Сэмюэль Беккет где-то отмечал, что в Бетховене, при всем его пафосе (местами совершенно невыносимом), есть что-то магическое, когда речь заходит о пустотах в его сонатах. Эти пробелы, во много, и составляют величие Бетховена. В пустоте слышно больше, чем в не-пустоте. Cтоило бы говорить о тишине как о творческом modus operandi, эстетической стратегии, где пауза-тишина сообщает слушателю намного больше, чем «звук». Снова играя в дразнилки, можно было бы сказать, что мы имеем дело не с эротизмом звука-сообщения, но с пароксизмом молчания.
Сообщество Wandelweiser возникло в 1992 году как анти-академический жест молодых композиторов, которые желали быть «услышанными». Вокруг Антуана Бойгера и Буркхарда Шлотауэра сформировался круг (стоило бы по-доброму сказать - шайка) музыкантов, поэтов, художников и пр., которых не объединяла география, но некоторые идеи о том, какой может быть музыка. Сообщество представляет собой круг индивидуальностей, которые интуитивно мыслят и понимают друг друга в одной эстетической парадигме. Поэтому «войти» в Wandelweiser можно случайным образом пообщавшись с участником и обнаружив общие точки схождения. Возможно, потом он напишет тебе с предложением «вступить» в клуб, хотя это очень далеко от ситуации «входа в партию», где есть канон и закон. Wandelweiser скорее представляет собой что-то вроде анархической вечеринки.

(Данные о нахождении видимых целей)
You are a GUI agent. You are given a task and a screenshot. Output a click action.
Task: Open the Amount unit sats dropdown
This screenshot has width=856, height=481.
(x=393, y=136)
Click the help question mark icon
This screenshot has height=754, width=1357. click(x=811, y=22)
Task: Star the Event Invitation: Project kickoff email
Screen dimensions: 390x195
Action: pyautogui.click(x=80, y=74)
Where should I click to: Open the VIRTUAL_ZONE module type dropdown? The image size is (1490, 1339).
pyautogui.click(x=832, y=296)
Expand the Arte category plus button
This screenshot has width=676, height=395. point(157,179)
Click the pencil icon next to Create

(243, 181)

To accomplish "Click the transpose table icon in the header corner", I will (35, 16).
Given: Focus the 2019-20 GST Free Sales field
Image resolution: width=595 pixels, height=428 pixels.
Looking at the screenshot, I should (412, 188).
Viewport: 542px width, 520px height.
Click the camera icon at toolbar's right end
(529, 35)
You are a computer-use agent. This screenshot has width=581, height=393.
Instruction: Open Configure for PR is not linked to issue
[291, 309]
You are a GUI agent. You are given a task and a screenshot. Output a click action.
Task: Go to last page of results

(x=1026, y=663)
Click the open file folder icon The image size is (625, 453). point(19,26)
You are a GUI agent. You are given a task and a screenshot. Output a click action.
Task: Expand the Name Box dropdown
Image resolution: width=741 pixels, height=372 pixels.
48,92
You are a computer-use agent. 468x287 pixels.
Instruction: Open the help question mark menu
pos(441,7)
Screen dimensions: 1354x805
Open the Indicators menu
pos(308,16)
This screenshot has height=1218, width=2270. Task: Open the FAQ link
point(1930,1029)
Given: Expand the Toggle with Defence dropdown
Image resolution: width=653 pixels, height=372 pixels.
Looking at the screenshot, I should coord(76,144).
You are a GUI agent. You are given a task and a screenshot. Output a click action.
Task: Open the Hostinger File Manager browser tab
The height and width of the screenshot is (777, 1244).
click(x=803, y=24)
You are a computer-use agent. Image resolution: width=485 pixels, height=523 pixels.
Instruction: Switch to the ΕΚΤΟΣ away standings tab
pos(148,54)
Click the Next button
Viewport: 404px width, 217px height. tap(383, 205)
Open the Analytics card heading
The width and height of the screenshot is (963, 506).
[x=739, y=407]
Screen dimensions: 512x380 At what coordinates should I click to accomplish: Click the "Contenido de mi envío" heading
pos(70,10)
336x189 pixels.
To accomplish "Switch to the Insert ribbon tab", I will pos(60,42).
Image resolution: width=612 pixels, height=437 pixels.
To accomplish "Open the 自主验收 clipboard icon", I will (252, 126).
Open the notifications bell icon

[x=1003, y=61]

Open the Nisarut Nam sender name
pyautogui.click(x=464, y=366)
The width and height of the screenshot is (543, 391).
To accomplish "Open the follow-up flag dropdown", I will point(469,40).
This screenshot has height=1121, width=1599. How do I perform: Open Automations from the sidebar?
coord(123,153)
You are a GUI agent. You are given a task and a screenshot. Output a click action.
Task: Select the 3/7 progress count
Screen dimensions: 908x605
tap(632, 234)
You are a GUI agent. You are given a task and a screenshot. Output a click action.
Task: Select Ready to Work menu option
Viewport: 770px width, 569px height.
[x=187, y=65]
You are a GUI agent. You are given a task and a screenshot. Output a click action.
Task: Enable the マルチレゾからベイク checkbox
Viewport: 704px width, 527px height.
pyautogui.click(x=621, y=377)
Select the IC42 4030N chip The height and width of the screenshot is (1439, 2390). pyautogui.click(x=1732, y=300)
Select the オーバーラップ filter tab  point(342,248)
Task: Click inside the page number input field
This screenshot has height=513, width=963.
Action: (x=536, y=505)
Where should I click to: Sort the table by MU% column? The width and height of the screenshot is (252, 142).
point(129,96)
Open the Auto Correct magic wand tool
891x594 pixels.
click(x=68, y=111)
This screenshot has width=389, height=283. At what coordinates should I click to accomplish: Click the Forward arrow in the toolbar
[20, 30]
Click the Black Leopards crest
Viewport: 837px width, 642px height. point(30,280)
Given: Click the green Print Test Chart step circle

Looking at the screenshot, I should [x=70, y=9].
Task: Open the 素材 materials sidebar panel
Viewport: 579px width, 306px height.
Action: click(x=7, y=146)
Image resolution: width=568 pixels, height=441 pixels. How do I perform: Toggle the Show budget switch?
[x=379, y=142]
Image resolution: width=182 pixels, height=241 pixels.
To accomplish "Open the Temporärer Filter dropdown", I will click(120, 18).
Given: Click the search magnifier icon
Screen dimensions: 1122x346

● УСЛОВИЕ ЗАДАЧИ
Перепишите дословно часть текста о сообществе Wandelweiser: всё начиная со слов «Сообщество Wandelweiser возникло» и вплоть до слов «вроде анархической вечеринки.».

● ПРАВИЛЬНЫЙ ОТВЕТ
Сообщество Wandelweiser возникло в 1992 году как анти-академический жест молодых композиторов, которые желали быть «услышанными». Вокруг Антуана Бойгера и Буркхарда Шлотауэра сформировался круг (стоило бы по-доброму сказать - шайка) музыкантов, поэтов, художников и пр., которых не объединяла география, но некоторые идеи о том, какой может быть музыка. Сообщество представляет собой круг индивидуальностей, которые интуитивно мыслят и понимают друг друга в одной эстетической парадигме. Поэтому «войти» в Wandelweiser можно случайным образом пообщавшись с участником и обнаружив общие точки схождения. Возможно, потом он напишет тебе с предложением «вступить» в клуб, хотя это очень далеко от ситуации «входа в партию», где есть канон и закон. Wandelweiser скорее представляет собой что-то вроде анархической вечеринки.